Italian Paralympic swimmer

Arjola Trimi (born 15 March 1987) is an Italian Paralympic swimmer competing in S4 classification events. She competed at the 2016 Summer Paralympics, and 2020 Summer Paralympics, in Women's 4 × 50 mixed freestyle relay, winning a silver medal.

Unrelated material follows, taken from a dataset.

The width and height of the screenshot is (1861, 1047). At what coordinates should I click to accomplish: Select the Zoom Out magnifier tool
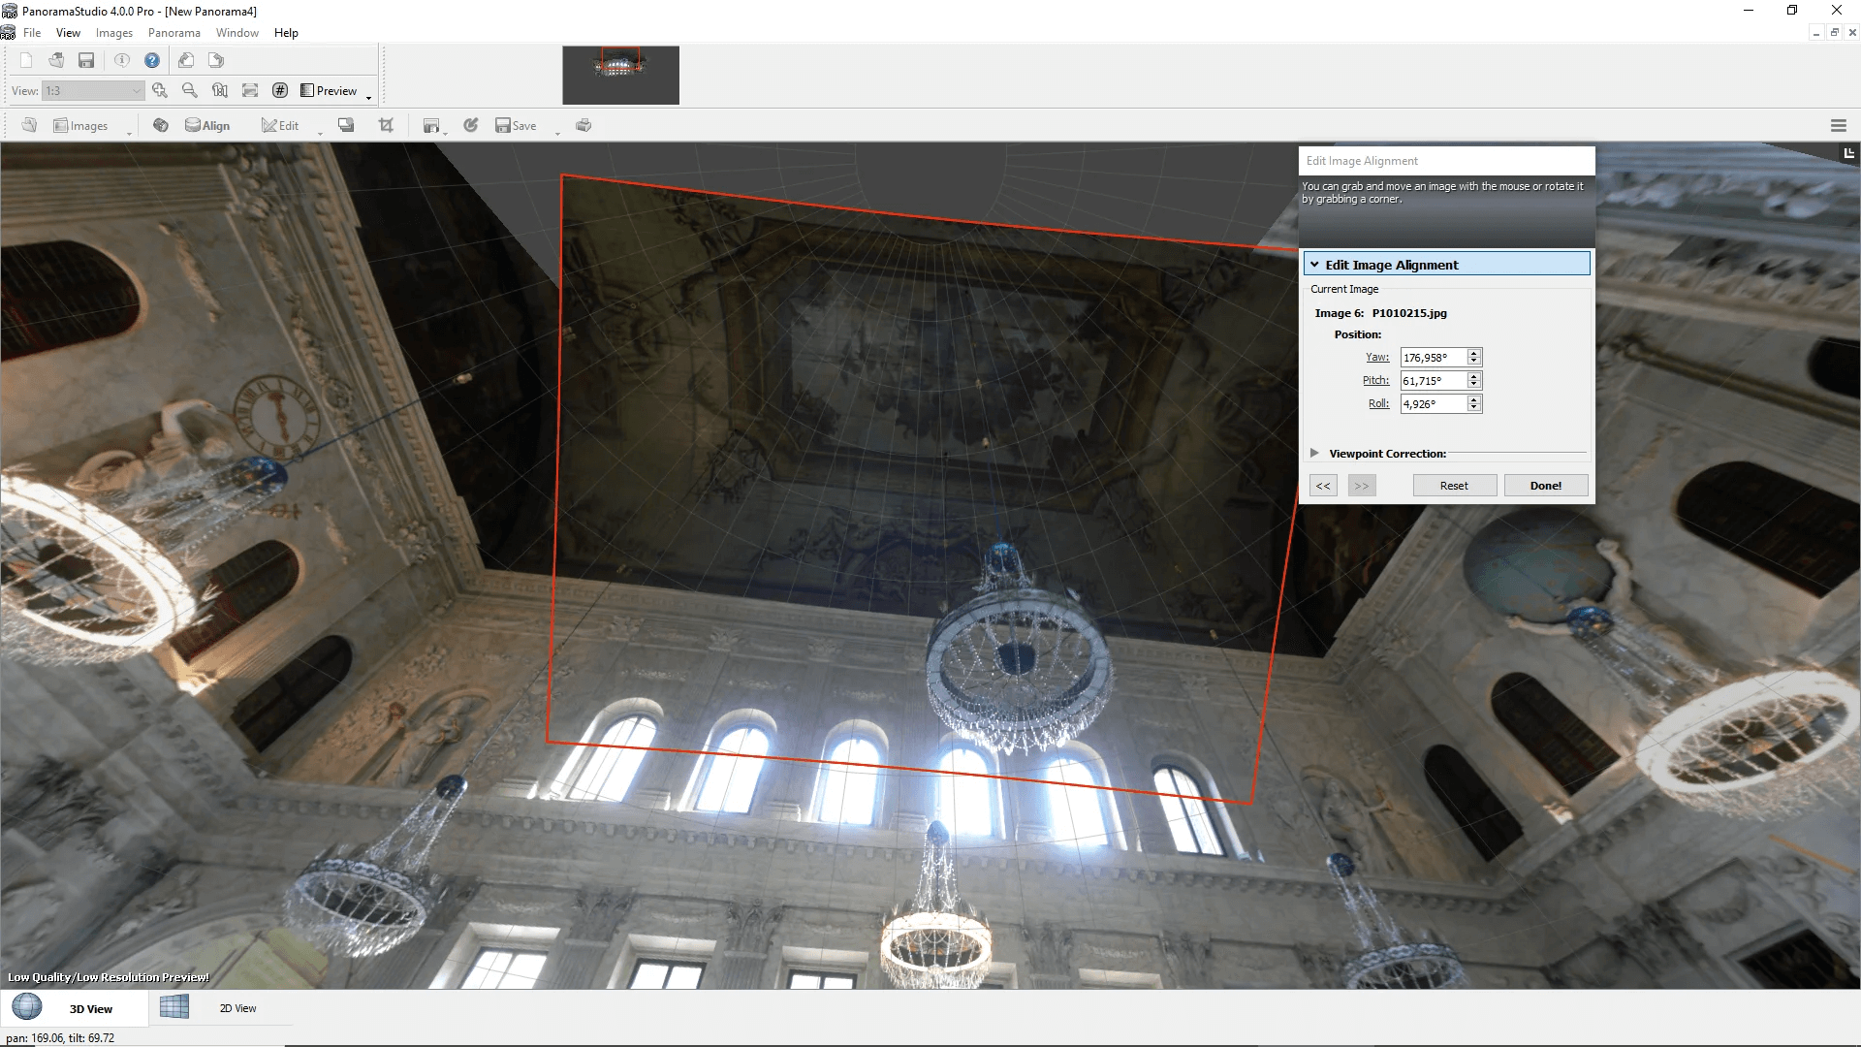190,90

She made her major international debut at the 2013 IPC Swimming World Championships in Montreal, where she won four medals. A year later she became European champion in her classification in the 50m, 100m and 200m freestyle events. In 2015, she won her first World gold taking the 50m backstroke title at the World Games in Glasgow.

==Personal history==
Trimi was born in Tirana, Albania, her family is Albanian. She has an acquired form of degenerative muscular condition which has resulted in quadriplegia and muscle contractions.

==Swimming career==
Trimi learnt to swim as a baby, but always saw it as a hobby that helped her relax. She took part in several sports, such as wheelchair basketball and athletics, but it was not until her medical condition worsened that she turned to swimming as a competitive event. She took up swimming competitively in 2013 and was initially classified as a S5 athlete; but was reclassified soon after as S4. That same year she was chosen to represent Italy at the 2013 IPC Swimming World Championships in Montreal. There she won four medals: silvers in the 50m freestyle and the 50m 4x50 freestyle relay, and bronze in both the 100m and 200m freestyle S4 races.

In 2014, she won her first senior international gold medals, becoming European champion in the 50m, 100m and 200m freestyle events at the 2014 IPC Swimming European Championships in Eindhoven. A year later she was back in the Italian squad, this time in the World Championships in Glasgow. Trimi won two medals, a silver in the 50m Freestyle and gold in the 50m backstroke, making her World champion in the event.

At the 2025 World Para Swimming Championships in Singapore, Trimi, who has previously competed in the S4 classification, won the women's 200 m freestyle S2 and set a new world record with a time of 4:24.56, surpassing her previous mark of 4:35.36.